The infamous

Mobb Deep

par Thomas D. Lavorel le 24/01/2018

Note: 8.5    

C'est un hasard qui me fit découvrir Mobb Deep l'année du décès de Prodigy, l'un des deux protagonistes du groupe. Aussi, cette chronique pourrait-elle se décliner comme un hommage, un salut des vivants au travail des morts.
"The infamous" est ce que l'on appelle un classique qu'il n'est pas besoin de présenter ; le morceau "Shook ones pt. II", qu'il est difficile de ne pas avoir entendu au moins une fois dans sa vie, serait considéré par les spécialistes comme l'un des meilleurs morceaux de l'histoire du hip-hop. À juste titre semble-t- il. L'album dans son ensemble est remarquable par sa cohérence musicale et dramatique, ce qui en fait d'emblée un modèle de perfection, phénomène assez rare dans le domaine de la production musicale et artistique dans son ensemble pour être souligné ; il se déploie comme une tragédie en trois actes qui nous entraîne dans un cycle de violences sans commencement ni fin qui conduit nécessairement au bord de la tombe.

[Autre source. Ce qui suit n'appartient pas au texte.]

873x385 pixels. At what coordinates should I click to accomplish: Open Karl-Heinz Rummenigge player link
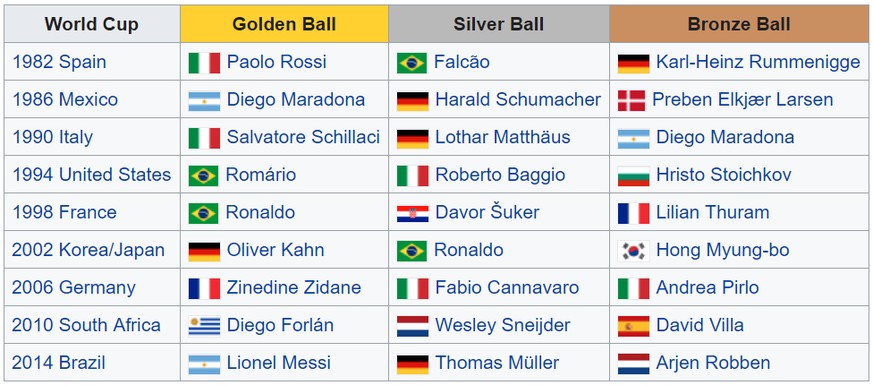[758, 62]
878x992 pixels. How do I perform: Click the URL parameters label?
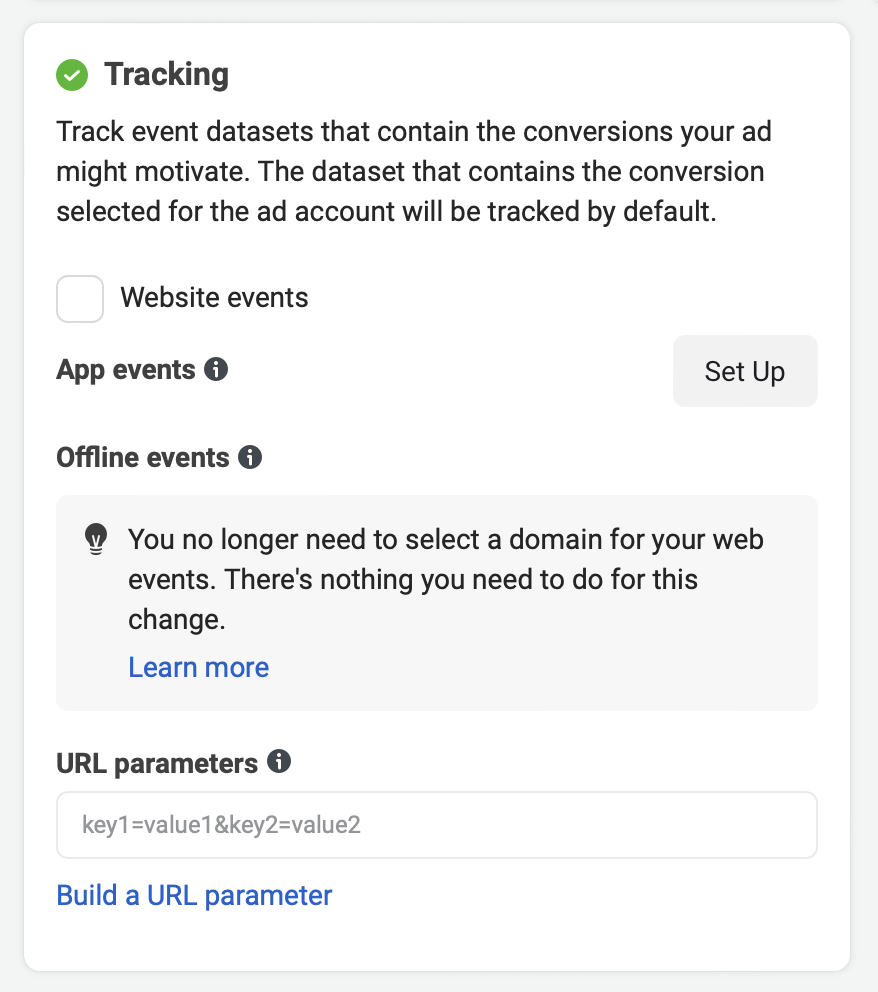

"The start of your ending" donne le ton du voyage, crépusculaire : Les "Poetical Prophets" nous embarquent dans une voiture enfumée de crack et de marijuana, volume à fond de basse. Ils nous racontent, comme tout le hip-hop du monde, comment ça se passe dans les quartiers de New-York qui sont de l'autre côté de la loi et dont nous sillonnons les rues. Mais plus encore, c'est une vision du futur que Mobb Deep nous livre, de votre futur : "Ici s'arrête votre route, ici s'arrête votre monde, ici les lois que vous connaissez ne sont plus la loi. Ici, nous sommes les maîtres et les gardiens. Nous ne sommes pas une erreur dans l'équation, nous sommes pas une exception à la règle, nous en sommes l'origine et la destination. Notre présent, c'est votre futur."

Les morceaux comme "Eye for eye", "Temperature's rising", jusqu'au fameux "Shook ones", avec leurs instrus lourdes, écrasées, puissantes, les flow rapides et percutants, qui descendent dans les tripes et travaillent les viscères à la manière d'un poison lent, caractérisent cette progression lancinante de l'enfer sur la terre. Ça c'est du hardcore. Au-delà de la qualité musicale de l'album, de sa production, dont on peut dire qu'elle n'a rien perdu de son efficacité et qu'il faudrait se lever de bonne heure ou se coucher très tard pour réaliser, dans ce domaine, un objet culturel aussi percutant ; ce qui intéresse avec cette chronique c'est de mesurer la portée prophétique, avec un recul de plus de vingt ans, de cette projection spectaculaire dans un futur qui devient certainement de plus en plus notre présent et sous des formes qui ne sont pas encore totalement déployées.